Poor training may also lead a GP to prescribe the wrong HRT for the stage of the menopause they are treating, or result in a GP telling a woman that her symptoms are ‘not bad enough’ for HRT.
Consider also the fact that GP appointments are limited to 10 minutes. Menopause specialists agree that it’s extremely challenging to listen to a woman’s individual experience of menopause, her health history and preferences, and to provide individualised treatment and support within such a small amount of time (and a queue of patients in the waiting room).
Outside of GP clinics, there are too few NHS women’s health clinics offering specialist menopause services, and even where these clinics do exist, a woman may struggle to access a referral.
Harley Street services are outside of the reach of most women, both geographically or financially. And occupational health services are subject to all of the problems with GPs described above.
Even the top private healthcare insurance doesn’t cover menopause as it is considered to be a ‘normal event’.
So what is a woman struggling with inadequate menopause treatment and support to do? If she is experiencing serious symptoms and not receiving effective clinical treatment and support outside of the workplace, her wellbeing will be severely compromised and her work performance will undoubtedly suffer.
For Sara, workplace awareness sessions around menopause may have helped her colleagues to have a greater understanding of the effects of menopause. Policies and guidelines should reduce any embarrassing episodes with colleagues and should make it easier to speak to her line manager in a constructive way. Strategies such as fans or improved working environment may also improve her daily working life.

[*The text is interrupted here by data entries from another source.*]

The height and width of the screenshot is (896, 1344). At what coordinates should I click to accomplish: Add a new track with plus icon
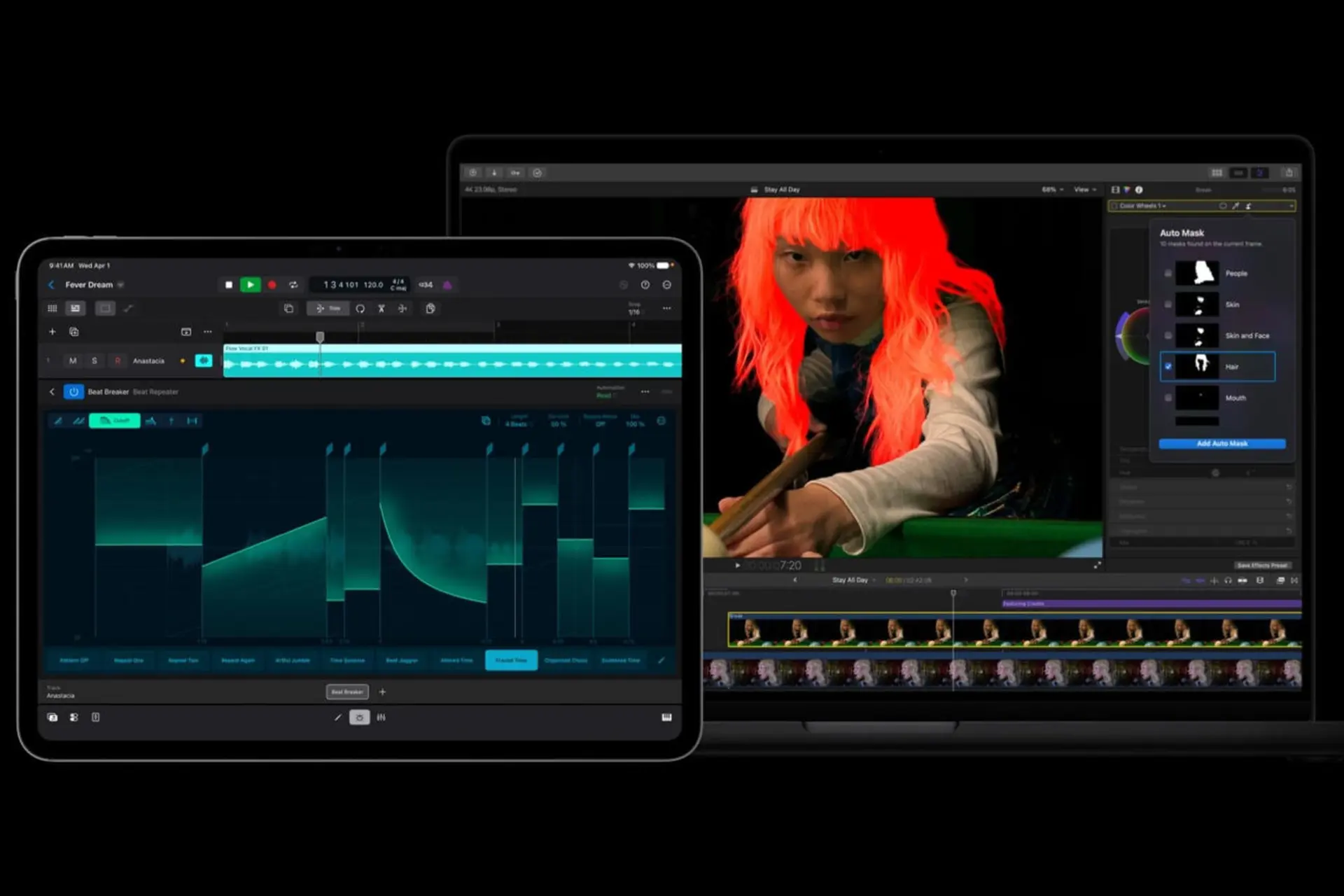[52, 332]
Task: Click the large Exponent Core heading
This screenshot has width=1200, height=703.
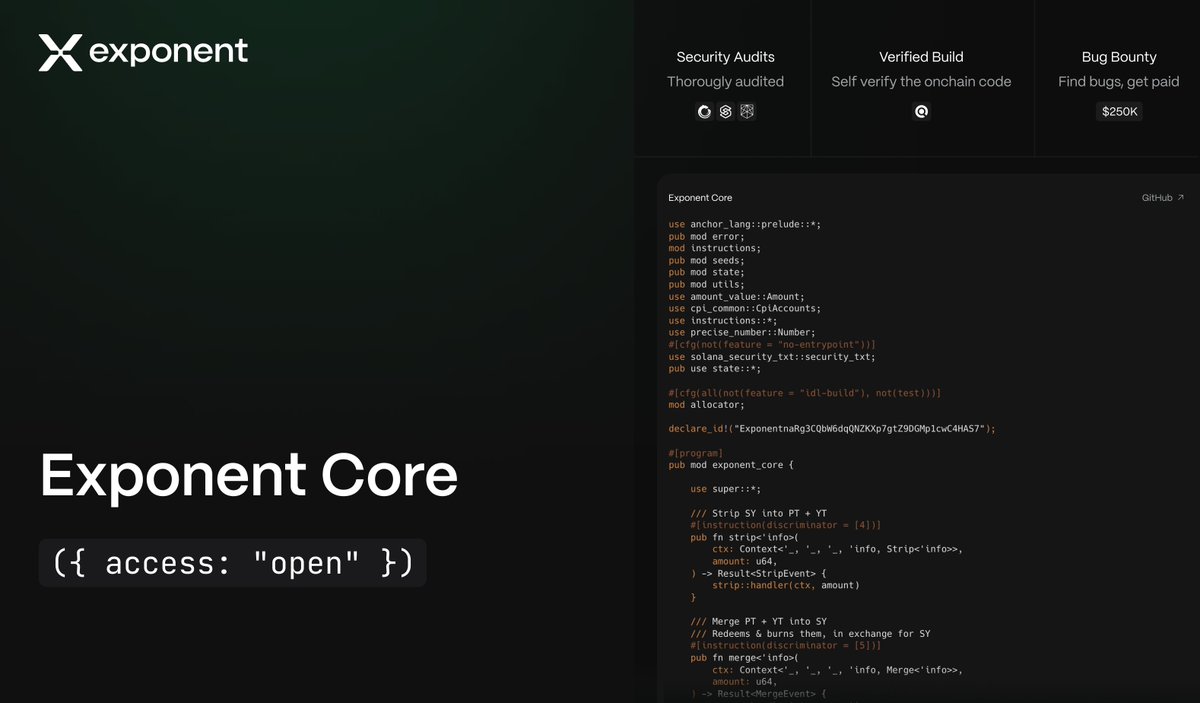Action: click(248, 477)
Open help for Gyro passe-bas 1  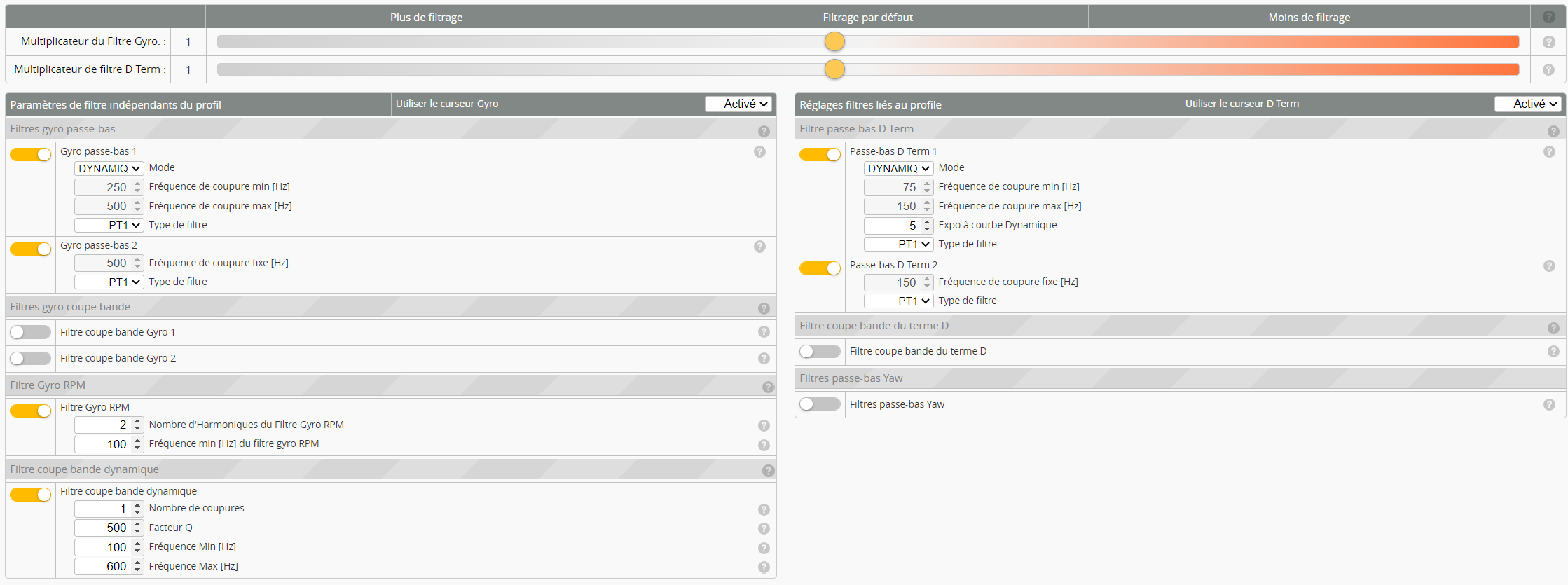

However, Sara would have most benefited from advice about her symptoms, an understanding of what her treatment options were – whether HRT or other treatments – and a discussion around how she could best manage her symptoms at home and at work. She would want to talk about her individual circumstances including her personal health history to be sure that the advice she receives is relevant to her individual circumstances. She would want to be told where she can access evidence-based, NHS-vetted information online. In short, she wants to be empowered to make informed choices.
The solution outlined above is one that I’ve been thinking about for decades. I’ve wanted to remove the inconsistencies of menopause treatment and support. This means that a woman doesn’t have to ‘get lucky’ by having a properly trained and understanding GP on hand, or find it easy to get a referral to a well-resourced women’s health clinic near to her home. I’ve wanted to make empathetic and evidenced-based menopause treatment and support much more accessible than it is right now, and somehow find the funding to pay for it!
That’s why I’m so pleased to be working with Peppy; a new initiative offering access to one-to-one telephone appointments with qualified and vetted menopause practitioners (who, like me, have extensive experience working in NHS women’s health clinics).
The service is open to everyone but the appointment is usually paid for by employers. After all, employers have a huge incentive to ensure that women like Sara are able to stay in the workforce and perform their jobs to their fullest potential. It’s a win/win for everyone.